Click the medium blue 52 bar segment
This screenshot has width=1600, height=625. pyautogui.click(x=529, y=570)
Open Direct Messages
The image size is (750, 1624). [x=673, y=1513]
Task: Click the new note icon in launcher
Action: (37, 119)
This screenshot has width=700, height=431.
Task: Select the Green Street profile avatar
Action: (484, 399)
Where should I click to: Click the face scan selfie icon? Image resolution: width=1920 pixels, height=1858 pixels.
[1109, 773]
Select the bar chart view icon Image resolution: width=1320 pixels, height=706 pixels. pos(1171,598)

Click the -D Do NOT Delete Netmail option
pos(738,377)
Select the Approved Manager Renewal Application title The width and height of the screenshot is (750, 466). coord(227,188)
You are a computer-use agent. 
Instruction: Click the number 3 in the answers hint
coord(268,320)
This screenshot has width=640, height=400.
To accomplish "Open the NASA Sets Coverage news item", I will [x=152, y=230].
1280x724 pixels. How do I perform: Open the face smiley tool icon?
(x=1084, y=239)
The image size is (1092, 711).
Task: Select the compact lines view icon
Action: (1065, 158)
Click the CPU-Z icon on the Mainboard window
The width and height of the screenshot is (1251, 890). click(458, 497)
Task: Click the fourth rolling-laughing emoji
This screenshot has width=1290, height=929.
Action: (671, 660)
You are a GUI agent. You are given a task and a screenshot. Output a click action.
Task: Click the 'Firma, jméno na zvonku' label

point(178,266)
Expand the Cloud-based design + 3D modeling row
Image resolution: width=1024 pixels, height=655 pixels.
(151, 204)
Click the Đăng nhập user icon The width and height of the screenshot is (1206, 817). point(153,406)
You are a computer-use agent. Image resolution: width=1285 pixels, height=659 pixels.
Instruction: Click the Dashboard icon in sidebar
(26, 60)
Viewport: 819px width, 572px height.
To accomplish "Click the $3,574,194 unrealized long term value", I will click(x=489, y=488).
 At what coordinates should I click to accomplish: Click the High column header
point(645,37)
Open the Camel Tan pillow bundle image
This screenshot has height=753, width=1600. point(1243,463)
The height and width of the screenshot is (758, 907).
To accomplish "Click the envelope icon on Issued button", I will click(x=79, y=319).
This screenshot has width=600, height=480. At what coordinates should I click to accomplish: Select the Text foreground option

--------

- _EXERCISE DESCRIPTION_
Search the material above for the string "agent". Show every line that holds it.

- _WRITTEN REPLY_
You are a computer-use agent. 
You are a GUI agent. You are given a task and a screenshot. Output a click action.
You are a computer-use agent. Image resolution: width=1285 pixels, height=659 pixels.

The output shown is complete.